_What is needed_
Starting at the line that contains "Task: Select Bump/Re-Give in the dropdown", restate each line word for word through the final line of the data, keeping both ends.

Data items
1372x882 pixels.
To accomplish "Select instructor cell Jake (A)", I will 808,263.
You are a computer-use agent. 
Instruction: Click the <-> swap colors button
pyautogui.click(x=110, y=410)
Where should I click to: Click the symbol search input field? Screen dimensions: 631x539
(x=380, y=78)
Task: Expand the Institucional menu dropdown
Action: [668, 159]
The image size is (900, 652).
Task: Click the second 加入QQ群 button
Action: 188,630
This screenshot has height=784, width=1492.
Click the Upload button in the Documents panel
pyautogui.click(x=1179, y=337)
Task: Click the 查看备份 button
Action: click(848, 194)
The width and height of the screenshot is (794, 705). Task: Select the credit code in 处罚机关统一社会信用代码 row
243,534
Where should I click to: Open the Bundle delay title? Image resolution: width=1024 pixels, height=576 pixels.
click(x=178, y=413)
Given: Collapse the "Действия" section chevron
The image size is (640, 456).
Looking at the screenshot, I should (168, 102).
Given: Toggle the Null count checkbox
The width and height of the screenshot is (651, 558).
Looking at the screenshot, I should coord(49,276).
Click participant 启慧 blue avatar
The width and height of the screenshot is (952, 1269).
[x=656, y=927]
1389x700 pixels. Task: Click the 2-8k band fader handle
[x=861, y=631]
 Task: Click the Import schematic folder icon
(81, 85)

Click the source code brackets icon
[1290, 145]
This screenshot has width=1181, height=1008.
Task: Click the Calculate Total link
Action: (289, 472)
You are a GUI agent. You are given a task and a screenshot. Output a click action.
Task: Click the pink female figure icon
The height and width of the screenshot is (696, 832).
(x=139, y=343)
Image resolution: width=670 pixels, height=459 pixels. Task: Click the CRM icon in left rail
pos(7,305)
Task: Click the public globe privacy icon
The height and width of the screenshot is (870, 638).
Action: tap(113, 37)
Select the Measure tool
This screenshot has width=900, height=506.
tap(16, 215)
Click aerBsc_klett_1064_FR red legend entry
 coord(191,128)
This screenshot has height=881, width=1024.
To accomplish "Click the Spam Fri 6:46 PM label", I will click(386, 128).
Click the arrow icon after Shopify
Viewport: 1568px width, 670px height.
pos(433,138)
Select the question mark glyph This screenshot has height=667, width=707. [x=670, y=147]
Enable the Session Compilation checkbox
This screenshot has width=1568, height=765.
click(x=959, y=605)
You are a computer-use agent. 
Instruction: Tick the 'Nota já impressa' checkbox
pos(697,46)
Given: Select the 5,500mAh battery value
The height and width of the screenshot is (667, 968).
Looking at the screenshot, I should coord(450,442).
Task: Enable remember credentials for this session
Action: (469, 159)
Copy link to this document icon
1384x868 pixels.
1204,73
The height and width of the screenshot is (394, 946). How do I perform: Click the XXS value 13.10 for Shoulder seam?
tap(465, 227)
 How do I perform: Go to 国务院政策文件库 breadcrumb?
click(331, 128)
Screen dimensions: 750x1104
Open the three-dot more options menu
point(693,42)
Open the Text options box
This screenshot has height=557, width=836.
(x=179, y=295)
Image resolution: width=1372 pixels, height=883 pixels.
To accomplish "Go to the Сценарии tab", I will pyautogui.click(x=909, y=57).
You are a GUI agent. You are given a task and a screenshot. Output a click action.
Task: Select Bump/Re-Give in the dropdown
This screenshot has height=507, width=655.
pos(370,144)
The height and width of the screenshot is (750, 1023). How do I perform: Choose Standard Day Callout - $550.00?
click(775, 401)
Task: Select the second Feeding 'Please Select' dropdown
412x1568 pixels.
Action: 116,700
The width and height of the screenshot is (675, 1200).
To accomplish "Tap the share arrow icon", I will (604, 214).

_Exercise answer_
Task: Select Bump/Re-Give in the dropdown
This screenshot has height=507, width=655.
pos(370,144)
The height and width of the screenshot is (750, 1023). How do I perform: Choose Standard Day Callout - $550.00?
click(775, 401)
Task: Select the second Feeding 'Please Select' dropdown
412x1568 pixels.
Action: 116,700
The width and height of the screenshot is (675, 1200).
To accomplish "Tap the share arrow icon", I will (604, 214).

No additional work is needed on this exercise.